### Quoted passage
Wild guess: you hit the PG hard limit, how many PGs per OSD do you have?
If this is the case: increase "osd max pg per osd hard ratio"
Check "ceph pg <pgid> query" to see why it isn't activating.
Can you share the output of "ceph osd df tree" and "ceph pg <pgid> query" of the affected PGs?
Paul
--
Paul Emmerich
Looking for help with your Ceph cluster? Contact us at https://croit.io
croit GmbH
Freseniusstr. 31h
81247 München
www.croit.io
Tel: +49 89 1896585 90
Paul Emmerich
Looking for help with your Ceph cluster? Contact us at https://croit.io
croit GmbH
Freseniusstr. 31h
81247 München
www.croit.io
Tel: +49 89 1896585 90
On Wed, Jun 19, 2019 at 8:52 AM Lars Täuber <taeuber@xxxxxxx> wrote:
Hi there!
Recently I made our cluster rack aware
by adding racks to the crush map.
The failure domain was and still is "host".
rule cephfs2_data {
id 7
type erasure
min_size 3
max_size 6
step set_chooseleaf_tries 5
step set_choose_tries 100
step take PRZ
step chooseleaf indep 0 type host
step emit
Then I sorted the hosts into the new
rack buckets of the crush map as they
are in reality, by:
# osd crush move onodeX rack=XYZ
for all hosts.
The cluster started to reorder the data.

### Supplied material
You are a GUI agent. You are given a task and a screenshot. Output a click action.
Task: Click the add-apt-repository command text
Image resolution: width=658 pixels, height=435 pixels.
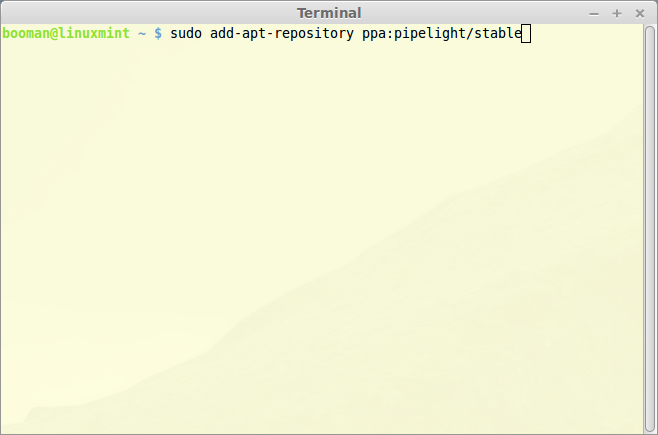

### Exercise instructions
1. In the Ceph thread, what setting is suggested for increasing if the PG hard limit has been hit?
2. Output the part of the Ceph thread that begins with the words containing "If this is the" and ends with "the affected PGs?".
None of the material is needed for what follows.

### Response list
1. "osd max pg per osd hard ratio"

2.
If this is the case: increase "osd max pg per osd hard ratio"
Check "ceph pg <pgid> query" to see why it isn't activating.
Can you share the output of "ceph osd df tree" and "ceph pg <pgid> query" of the affected PGs?